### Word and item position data

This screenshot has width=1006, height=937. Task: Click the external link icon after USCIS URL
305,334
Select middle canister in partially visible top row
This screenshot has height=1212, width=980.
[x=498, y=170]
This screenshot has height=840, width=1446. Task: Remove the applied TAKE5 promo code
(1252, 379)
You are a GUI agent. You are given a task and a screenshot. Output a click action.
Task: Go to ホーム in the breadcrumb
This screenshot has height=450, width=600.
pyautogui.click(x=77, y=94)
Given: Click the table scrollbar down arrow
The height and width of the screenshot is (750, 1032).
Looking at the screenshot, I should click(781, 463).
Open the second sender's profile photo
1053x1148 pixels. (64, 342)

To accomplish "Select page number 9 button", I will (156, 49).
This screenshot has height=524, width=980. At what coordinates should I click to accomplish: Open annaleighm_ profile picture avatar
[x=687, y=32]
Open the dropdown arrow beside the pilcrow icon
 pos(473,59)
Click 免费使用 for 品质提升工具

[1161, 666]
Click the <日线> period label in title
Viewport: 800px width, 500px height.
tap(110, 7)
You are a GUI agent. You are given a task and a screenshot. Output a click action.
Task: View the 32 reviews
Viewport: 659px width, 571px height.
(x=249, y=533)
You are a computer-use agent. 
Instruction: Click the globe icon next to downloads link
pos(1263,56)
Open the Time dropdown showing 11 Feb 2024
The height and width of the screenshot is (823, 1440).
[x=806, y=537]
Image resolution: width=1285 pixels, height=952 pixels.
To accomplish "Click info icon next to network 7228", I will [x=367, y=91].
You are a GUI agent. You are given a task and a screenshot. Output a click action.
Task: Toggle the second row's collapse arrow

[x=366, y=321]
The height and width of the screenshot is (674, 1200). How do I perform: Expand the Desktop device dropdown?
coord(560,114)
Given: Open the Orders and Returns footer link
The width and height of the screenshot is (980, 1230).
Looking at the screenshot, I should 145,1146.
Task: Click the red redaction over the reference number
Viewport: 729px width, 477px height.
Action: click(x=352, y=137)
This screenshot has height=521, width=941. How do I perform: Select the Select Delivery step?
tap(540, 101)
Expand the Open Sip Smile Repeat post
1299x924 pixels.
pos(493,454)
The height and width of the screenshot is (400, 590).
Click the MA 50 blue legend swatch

### EXERCISE TASK
Could you recast all of the rows above as a numbered list, one line per item and no blank lines?

### RESULT FOR THIS TASK
1. This screenshot has width=1006, height=937. Task: Click the external link icon after USCIS URL
2. 305,334
3. Select middle canister in partially visible top row
4. This screenshot has height=1212, width=980.
5. [x=498, y=170]
6. This screenshot has height=840, width=1446. Task: Remove the applied TAKE5 promo code
7. (1252, 379)
8. You are a GUI agent. You are given a task and a screenshot. Output a click action.
9. Task: Go to ホーム in the breadcrumb
10. This screenshot has height=450, width=600.
11. pyautogui.click(x=77, y=94)
12. Given: Click the table scrollbar down arrow
13. The height and width of the screenshot is (750, 1032).
14. Looking at the screenshot, I should click(781, 463).
15. Open the second sender's profile photo
16. 1053x1148 pixels. (64, 342)
17. To accomplish "Select page number 9 button", I will (156, 49).
18. This screenshot has height=524, width=980. At what coordinates should I click to accomplish: Open annaleighm_ profile picture avatar
19. [x=687, y=32]
20. Open the dropdown arrow beside the pilcrow icon
21.  pos(473,59)
22. Click 免费使用 for 品质提升工具
23. [1161, 666]
24. Click the <日线> period label in title
25. Viewport: 800px width, 500px height.
26. tap(110, 7)
27. You are a GUI agent. You are given a task and a screenshot. Output a click action.
28. Task: View the 32 reviews
29. Viewport: 659px width, 571px height.
30. (x=249, y=533)
31. You are a computer-use agent. 
32. Instruction: Click the globe icon next to downloads link
33. pos(1263,56)
34. Open the Time dropdown showing 11 Feb 2024
35. The height and width of the screenshot is (823, 1440).
36. [x=806, y=537]
37. Image resolution: width=1285 pixels, height=952 pixels.
38. To accomplish "Click info icon next to network 7228", I will [x=367, y=91].
39. You are a GUI agent. You are given a task and a screenshot. Output a click action.
40. Task: Toggle the second row's collapse arrow
41. [x=366, y=321]
42. The height and width of the screenshot is (674, 1200). How do I perform: Expand the Desktop device dropdown?
43. coord(560,114)
44. Given: Open the Orders and Returns footer link
45. The width and height of the screenshot is (980, 1230).
46. Looking at the screenshot, I should 145,1146.
47. Task: Click the red redaction over the reference number
48. Viewport: 729px width, 477px height.
49. Action: click(x=352, y=137)
50. This screenshot has height=521, width=941. How do I perform: Select the Select Delivery step?
51. tap(540, 101)
52. Expand the Open Sip Smile Repeat post
53. 1299x924 pixels.
54. pos(493,454)
55. The height and width of the screenshot is (400, 590).
56. Click the MA 50 blue legend swatch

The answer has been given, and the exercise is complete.